# Network Everywhere NP100 install

## Ganders

Hi there! I'm trying to install Gentoo (gentoo-ix86-1.1a.iso) on my Dell Inspiron 3700, and I'm getting stuck at the first fence!

I've got a Network Everywhere NP100 (Fast Ethernet - made by Linksys) PCMCIA card, which Gentoo just plain refuses to recognise the card. I go through the commands :

insmod pcmcia_core

insmod i82365

insmod ds

All of which complete without error. However, when I then run :

cardmgr -f

I get the following error messages :

cardmgr[138]: unsupported card in socket 1

cardmgr[138]:   product info: "Network Everywhere", "Fast Ethernet 10/100 PC Card", "2.0", " "

cardmgr[138]:   manfid: 0x0149, 0xc1ab  function: 6 (network)

cardmgr[138]: exiting

I've done some hunting around on Google, and this card IS supported under Linux either by the axnet_cs or the pcnet_cs module (opinion seems divided!). I've tried just about every combination of loading these and other modules by hand but I just can't get it to play ball.
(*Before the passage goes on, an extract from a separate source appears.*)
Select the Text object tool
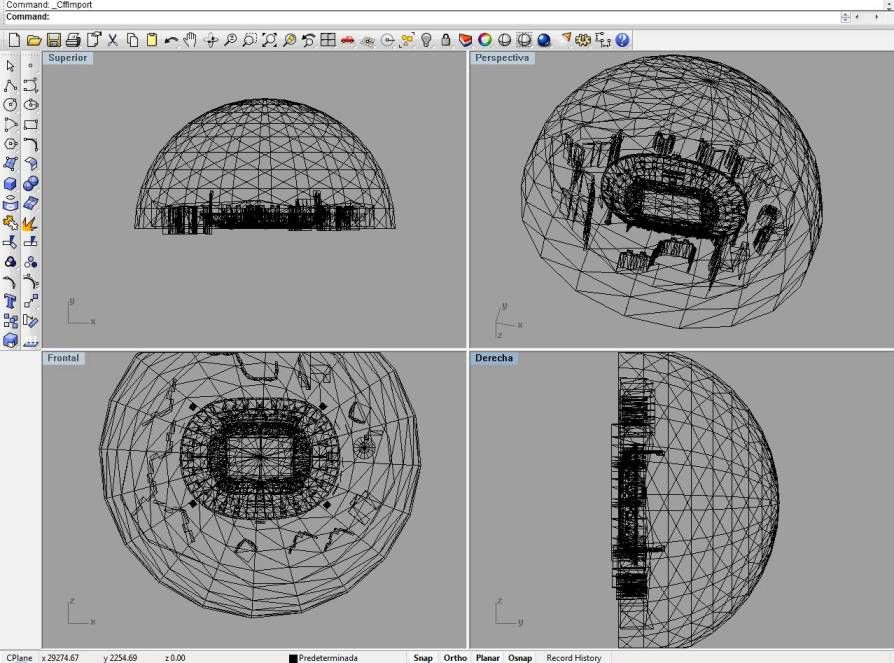 pyautogui.click(x=11, y=301)
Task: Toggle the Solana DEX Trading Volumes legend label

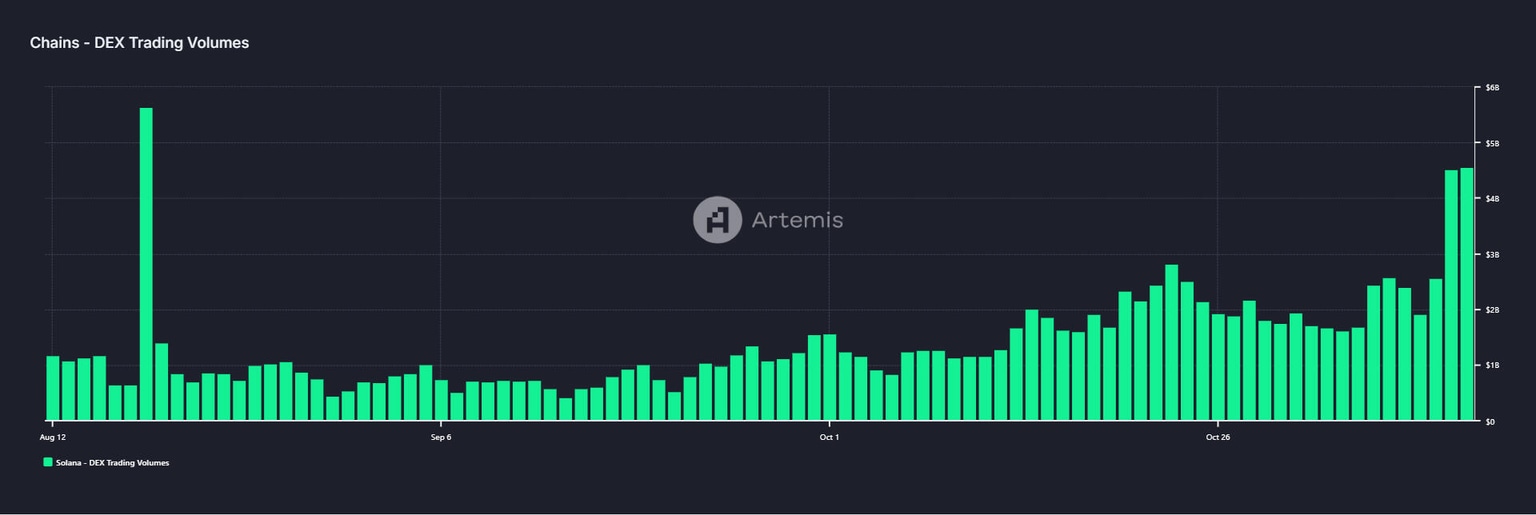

If anyone has any suggestions of what to try next, I'd be exceedingly grateful!

Pete

----------

## pizen

I wish I could help but I'm having the exact same problem.

----------

## chadh

You might try the latest pcmcia-cs (3.1.34).  They might have updated the drivers.  Also, I don't know if your Dell is afflicted, but some Dell laptops require a memory address exclusion in /etc/pcmcia/config.opts.

----------

## littlekif

i have that very same card in my toshiba, and problems to go with it. Do you think that the card is causing my pci=biosirq problems? would the memory address exclusion apply in my case?

----------

## Murf

Was also having problems with a Linksys NP100 Network Everywhere Ethernet pcmcia

card. 

It would insert, cardmgr saw it, but kept binding the pcnet_cs module...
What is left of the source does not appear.